Speaking of GitHub issues, the Sequelize currently has over a thousand opened issues. That speaks partly to the popularity of the tool. The GitHub repository has over twenty thousand stars. It also demonstrates that the application has some issues. Currently, there are almost fifty open issues related to bulkCreate
. One of the main topics is the same issue that I ran into: namely, that on one environment, Sequelize returned the IDs of newly-created records from bulkCreate
, while on another environment, the exact same line of code did not. The call did not pass returning: true
, meaning that according to the current documentation, the default value used is false
. So why did one instance of the code magically return the ID anyway?

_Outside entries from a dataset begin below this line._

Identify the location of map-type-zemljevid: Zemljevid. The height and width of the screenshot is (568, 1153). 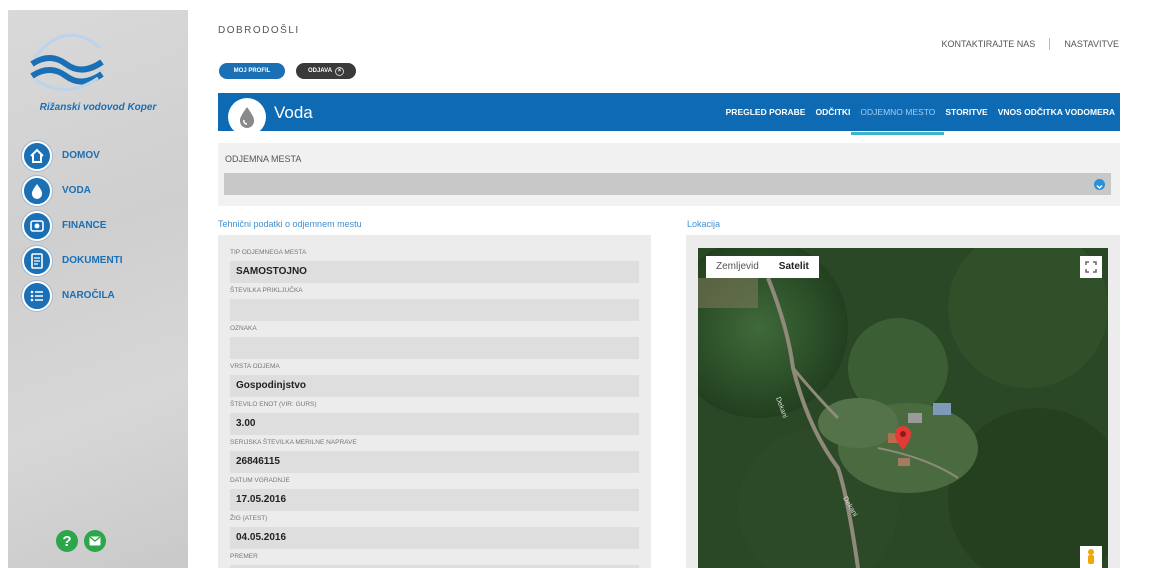
(738, 267).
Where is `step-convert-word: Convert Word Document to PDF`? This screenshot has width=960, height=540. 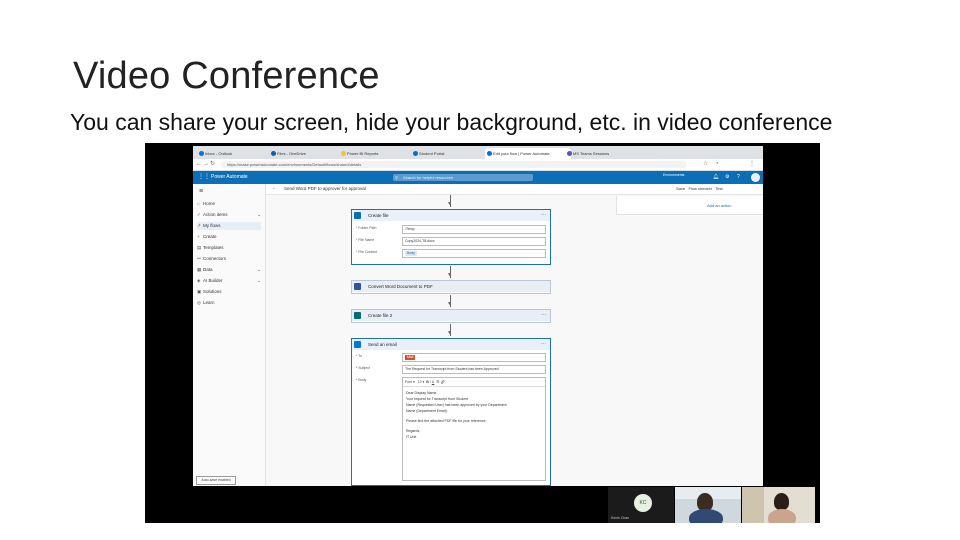
step-convert-word: Convert Word Document to PDF is located at coordinates (451, 287).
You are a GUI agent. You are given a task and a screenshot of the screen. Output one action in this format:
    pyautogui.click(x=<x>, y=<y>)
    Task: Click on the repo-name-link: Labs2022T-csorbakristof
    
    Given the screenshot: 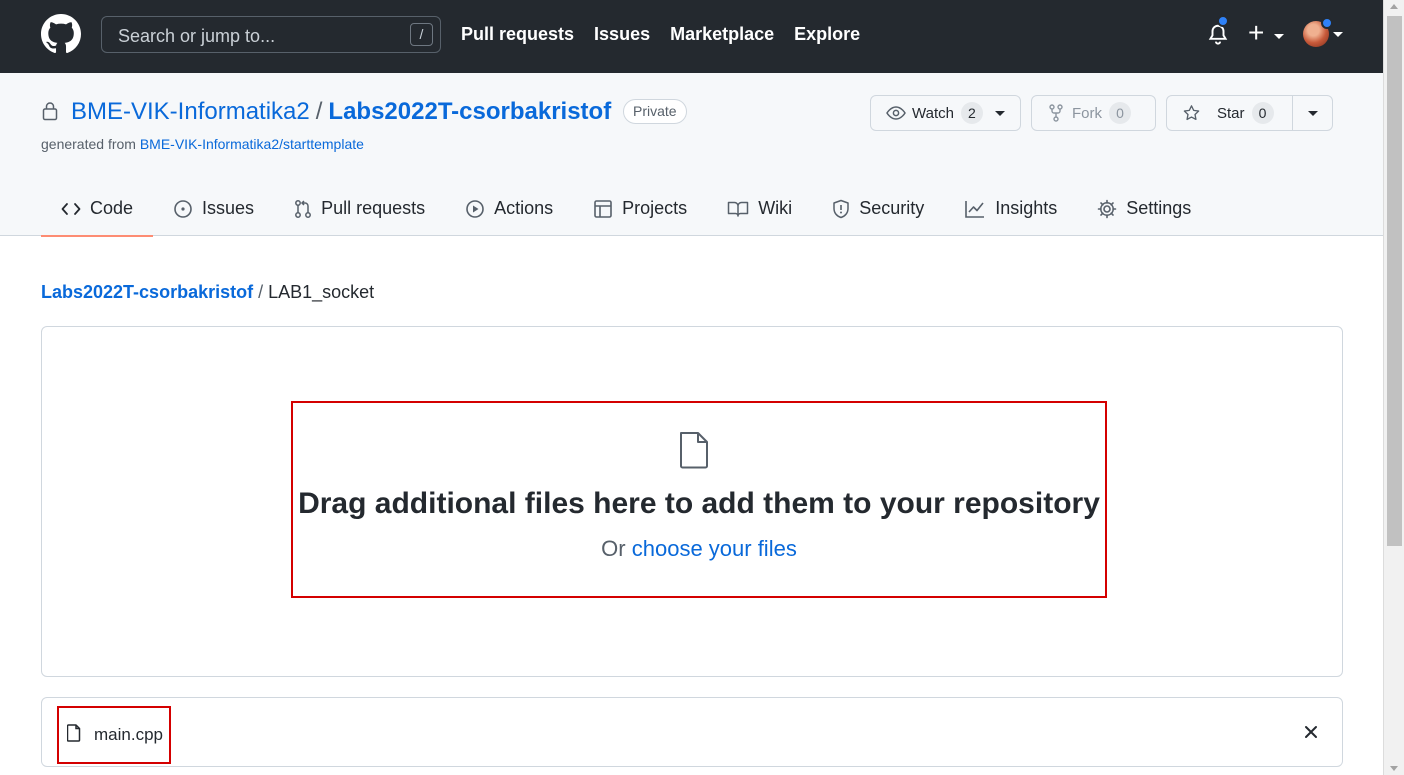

Well, according to this issue, the documentation is wrong! The default value is actually true
. But if that is the case, why does one version of the code not return the newly-created IDs? To explain that, we first have to acknowledge that the code should explicitly pass returning: true
, as the documentation suggests, if it expects to use these IDs. Expecting the function to return these IDs by magic is unacceptable, despite it being the admitted behavior as stated in the GitHub issue. Next, we have to examine our use of package versions to be sure that we are using the same version of Sequelize in both cases. Given that we performed an npm install
on both environments, we would hope that the same version would be installed in both cases.
Alas, the way that we have defined our package dependencies leaves room for error. If we define the Sequelize dependency as ^5.1.0
, then an npm install
will check to see if we have at least that major and minor version, and if we do, it won’t upgrade the package. In the case that it does need to upgrade, it will get the latest minor version, such as 5.22. Unfortunately, version 5.22 works as explained in the GitHub issue, whereas version 5.3 works as the documentation describes. Whether or not this is a breaking change is debatable, given that it is difficult to imagine a scenario in which we are creating multiple records, and expecting to not have the IDs returned, and that having them returned breaks our logic. But it certainly should be documented behavior.
The bottom line is that combining mistakes in our version logic, the code, and the Sequelize repository leads to a big headache. If we want to allow our application a margin of error for these types of things, it may be better to use an ORM which at least behaves as documented. Ultimately, the application should define specific version of packages, especially in the case of Sequelize, such that extra steps such as removing the node_modules
directory are not needed to ensure that two different environments have the same packages. And finally, we have to write code that makes sense. If we expect bulkCreate
to return something, then we need to tell it to do that.